Your answer should repeat every line of the records below in which the word "Given" appears.

BEGIN Data

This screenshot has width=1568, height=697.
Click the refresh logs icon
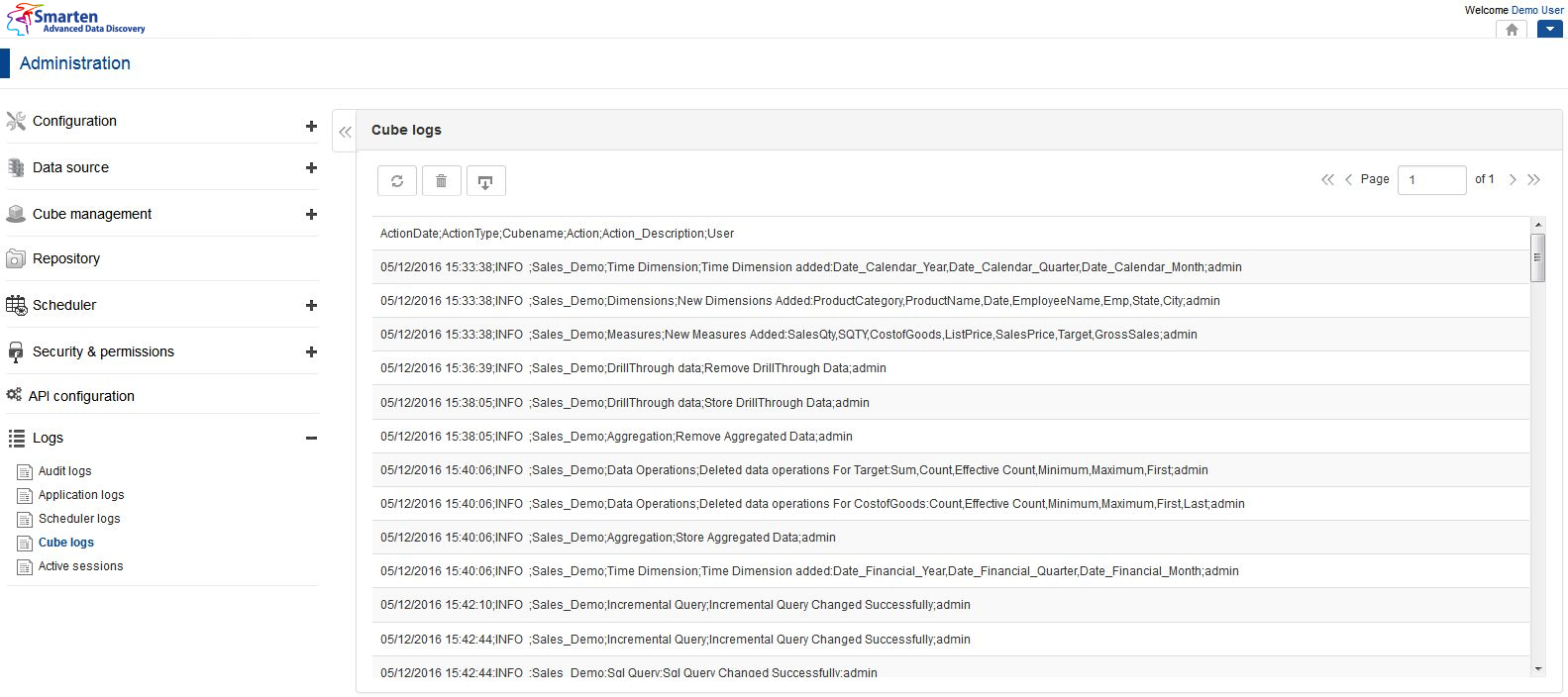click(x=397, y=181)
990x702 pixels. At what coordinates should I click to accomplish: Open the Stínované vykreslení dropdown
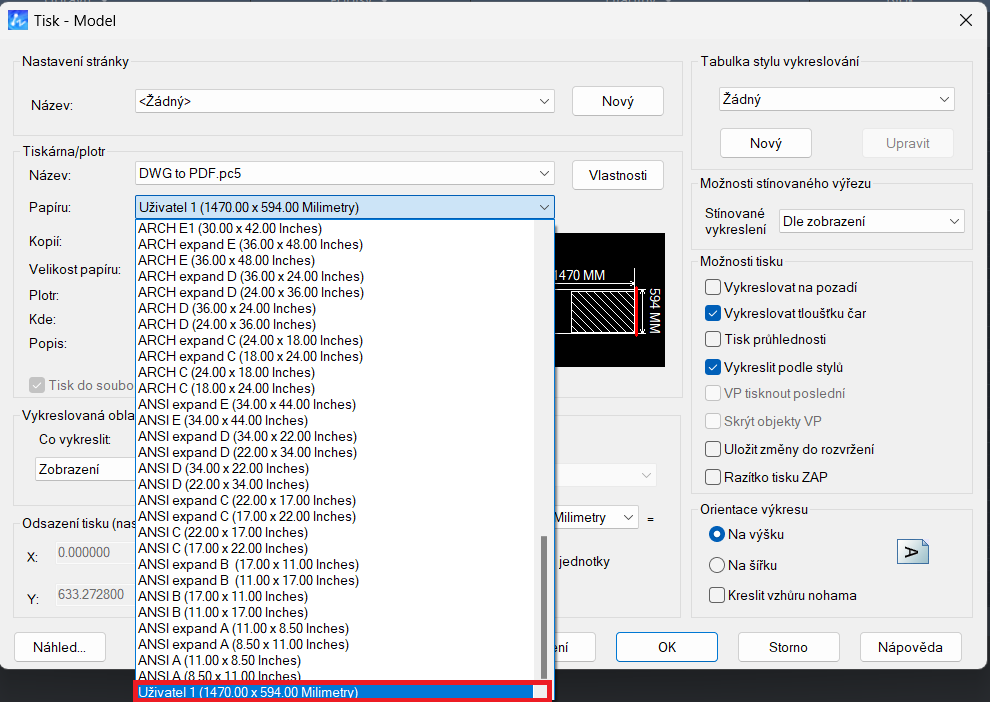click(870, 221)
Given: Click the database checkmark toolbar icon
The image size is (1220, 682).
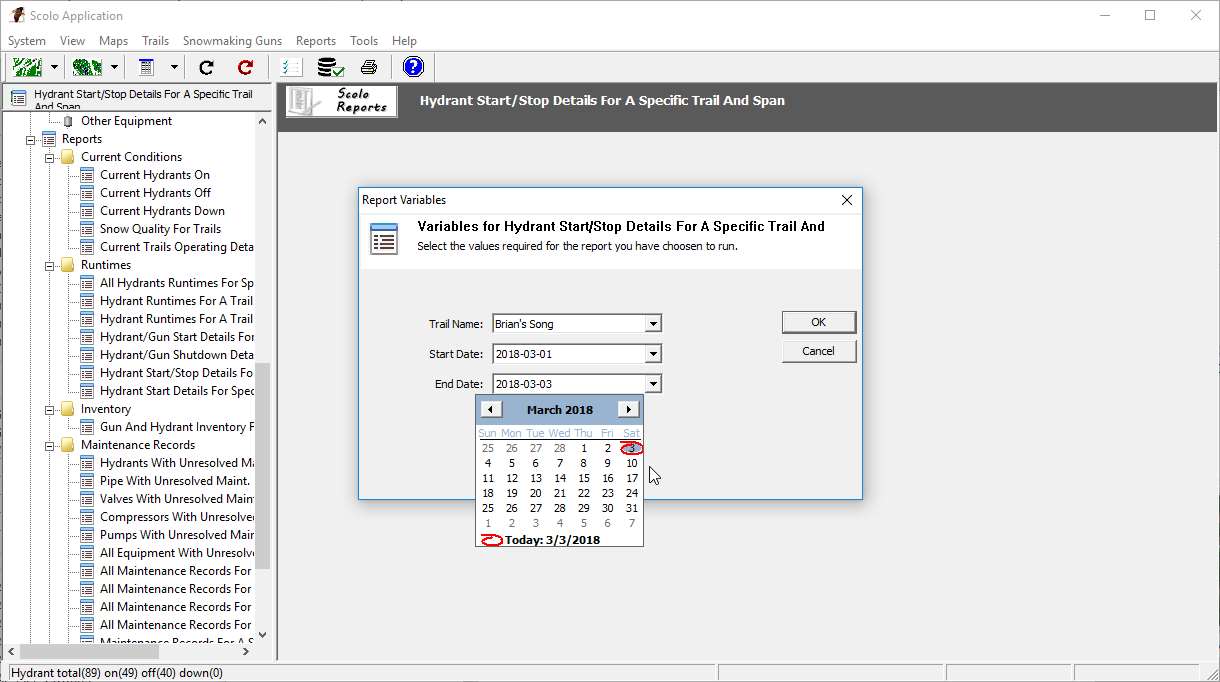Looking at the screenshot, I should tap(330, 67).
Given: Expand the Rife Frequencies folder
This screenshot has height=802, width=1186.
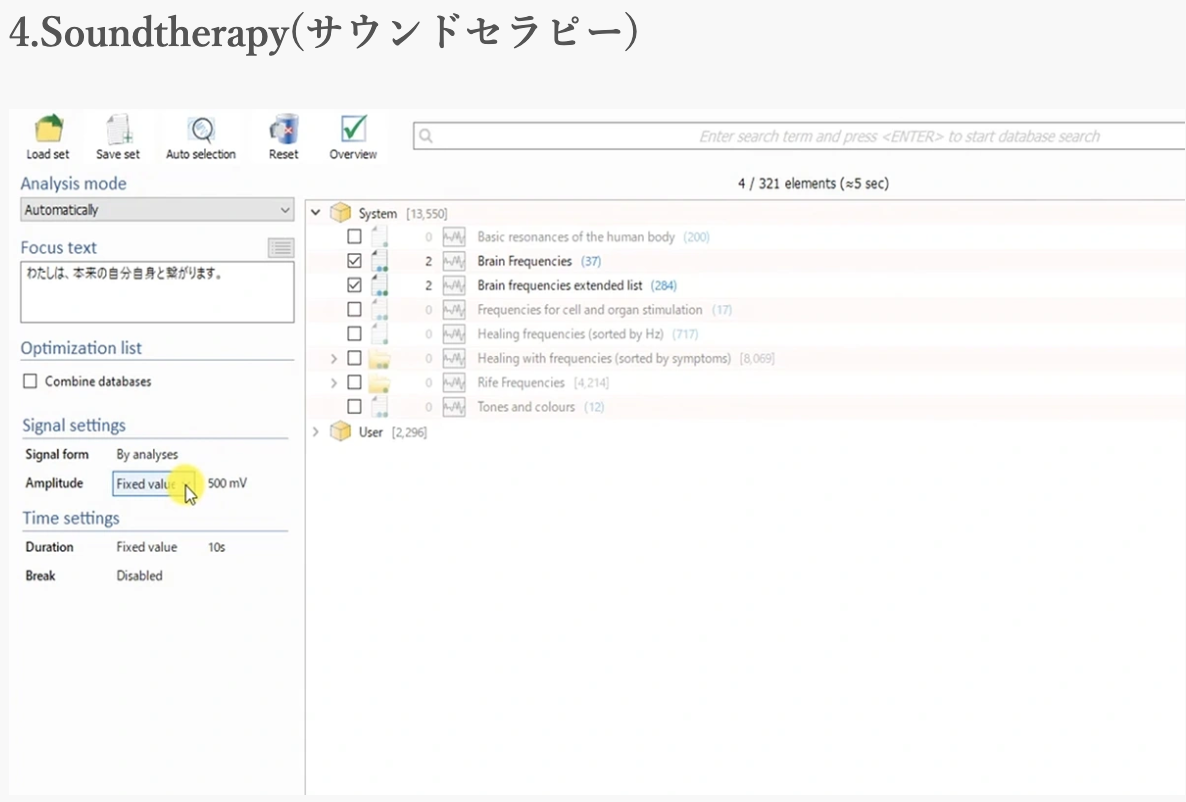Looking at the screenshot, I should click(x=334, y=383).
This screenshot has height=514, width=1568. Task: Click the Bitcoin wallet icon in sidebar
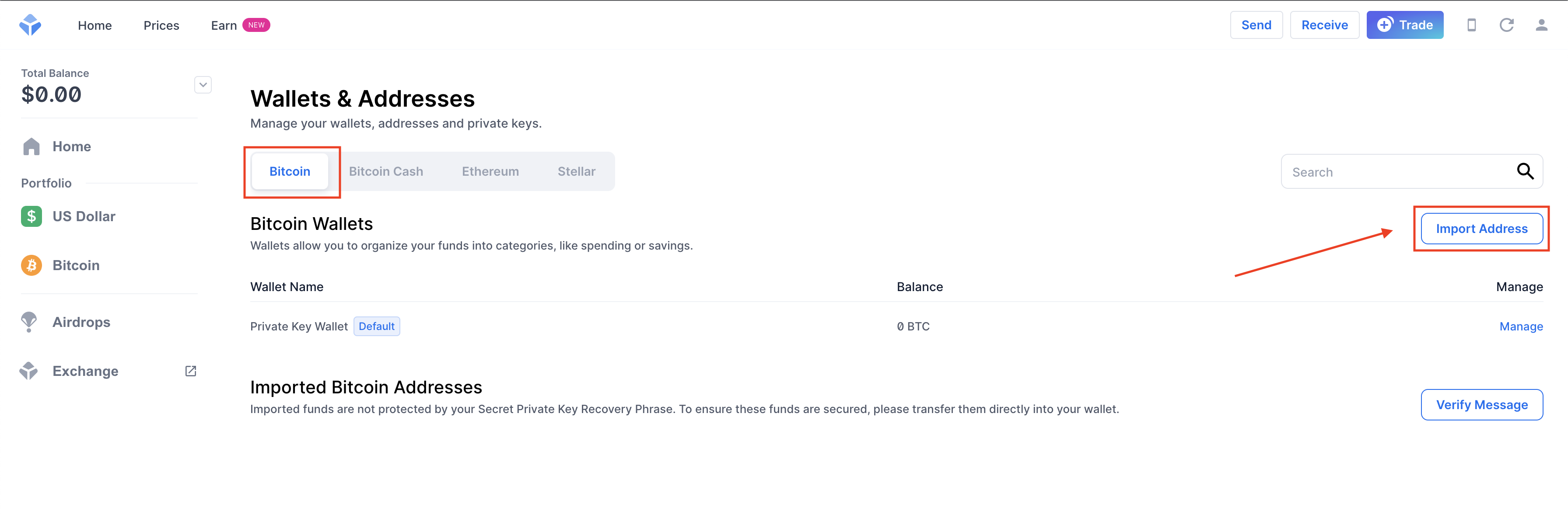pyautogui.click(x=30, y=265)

END Data
BEGIN Data

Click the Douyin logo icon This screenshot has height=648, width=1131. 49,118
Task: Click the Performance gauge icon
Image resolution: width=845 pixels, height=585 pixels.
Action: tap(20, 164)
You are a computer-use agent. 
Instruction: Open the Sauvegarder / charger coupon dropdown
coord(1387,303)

END Data

Written solution:
Given: Click the database checkmark toolbar icon
Given: Expand the Rife Frequencies folder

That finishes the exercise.